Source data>
----
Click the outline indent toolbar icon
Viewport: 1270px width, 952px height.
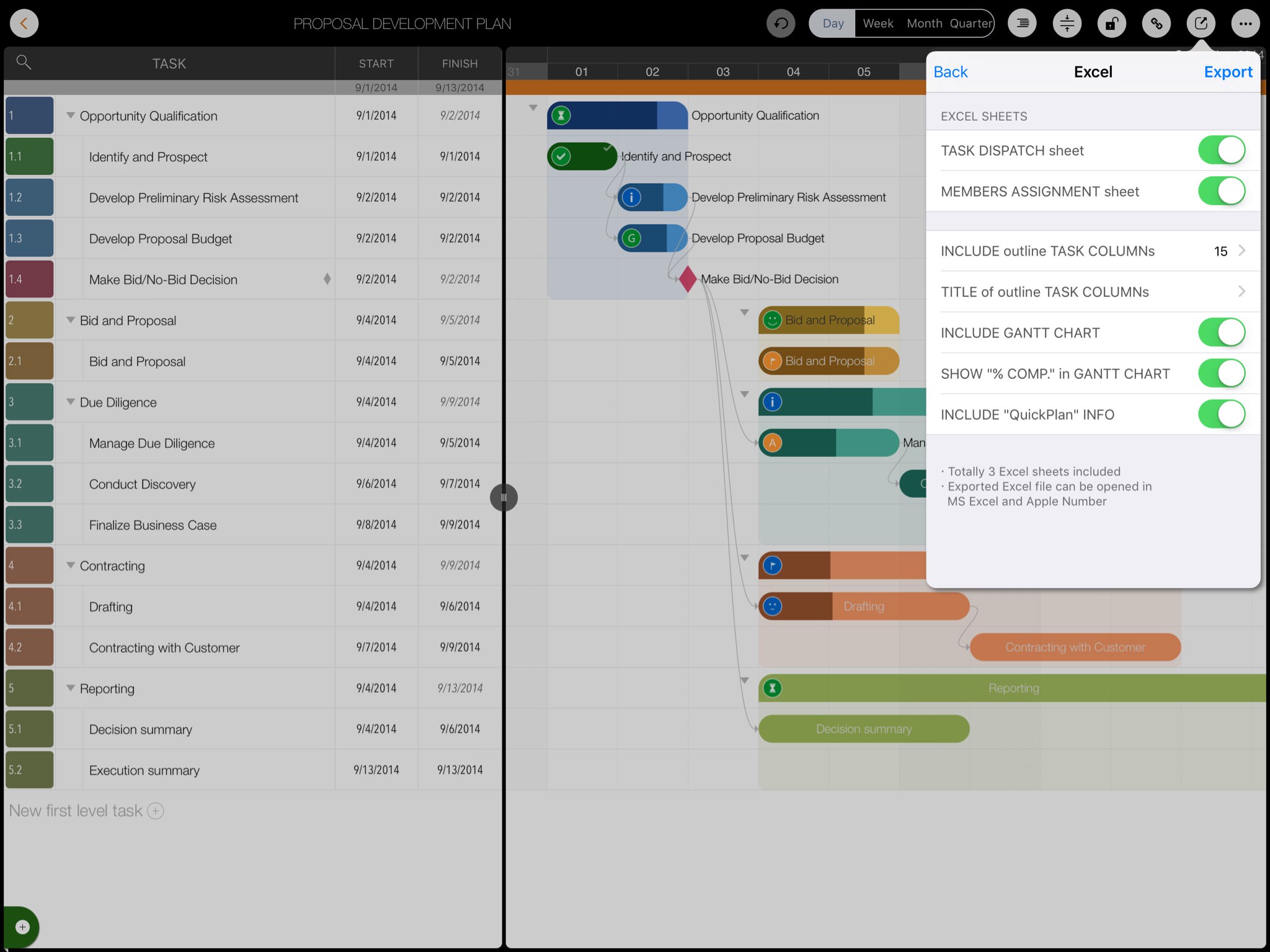pos(1023,24)
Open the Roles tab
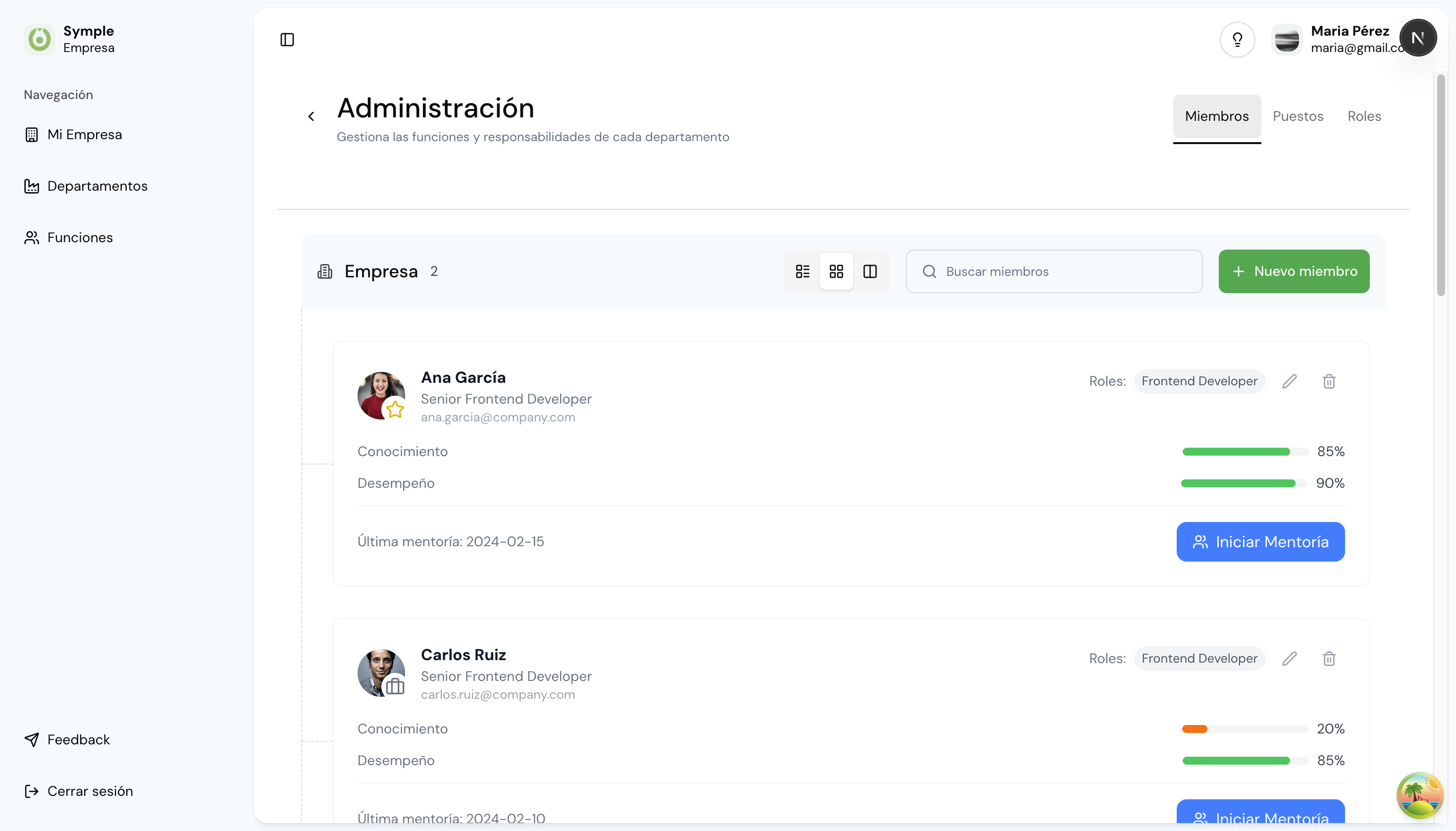 [x=1364, y=116]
----
Activity> Output exactly and only the lines from the line containing "Viewport: 1270px width, 952px height." to the end of the entries, both included, and omit every picture.

Response below>
Viewport: 1270px width, 952px height.
pos(1023,24)
Open the Roles tab
 [x=1364, y=116]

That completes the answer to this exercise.